Mais les recherches se poursuivent. Des travaux en cours explorent la création d’une IA plus contextuelle et intentionnelle, capable de mieux saisir les enjeux culturels et sociaux de ses productions.
L’objectif ?Dépasser la simple imitation statistique pour une compréhension plus fine du message et de l’émotion sous-jacente. Certains laboratoires, notamment ceux travaillant sur l’IA forte, visent à doter la machine d’une forme de « compréhension » du monde, ouvrant la porte à des créations plus nuancées et originales.
Le rêve des démiurges qui veulent refaire le monde grâce à a machine.
Les enjeux éthiques et la traçabilité
Enfin, l’éthique et la traçabilité sont devenues des priorités de recherche : garantir la paternité des œuvres, distinguer le contenu généré par IA et prévenir les abus (deepfakes, plagiats, manipulations).

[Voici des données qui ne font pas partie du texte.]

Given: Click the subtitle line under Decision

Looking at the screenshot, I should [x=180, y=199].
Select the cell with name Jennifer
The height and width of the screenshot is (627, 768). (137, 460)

Des outils comme ceux qui sont proposés par des entreprises à la pointe de leur secteur aident déjà certaines industries à identifier les fake, les contenus générés par IA. Non pas tant pour les supprimer, mais à minima juste pour les identifier, et informer les utilisateurs. Pour leur laisser le choix.
IA et créativité : révolution ou mirage ?
L’IA pourrait bien devenir un véritable partenaire créatif. De quoi en inquiéter certains, de façon légitime, et en fasciner d’autres. Une chose est sûre : le changement est en marche. Reste à voir qui saura s’adapter.
Une adaptation qui semble déjà en cours dans le monde du cinéma par exemple : dans une interview récente (cet article est écrit mi-mars2025) , le réalisateur Joe Russo ("Avengers: Endgame") affirme que l'utilisation de l'IA est courante à Hollywood, bien que rarement admise, et estime que cette technologie est particulièrement adaptée à la créativité.
Raison pour laquelle, avec son frère, il a investi dans un studio high-tech visant à développer des outils IA destinés à soutenir les artistes. Leur objectif : créer des actifs numériques réutilisables pour divers médias, tout en veillant à ce que l'IA serve à améliorer le processus créatif sans remplacer les artistes humains.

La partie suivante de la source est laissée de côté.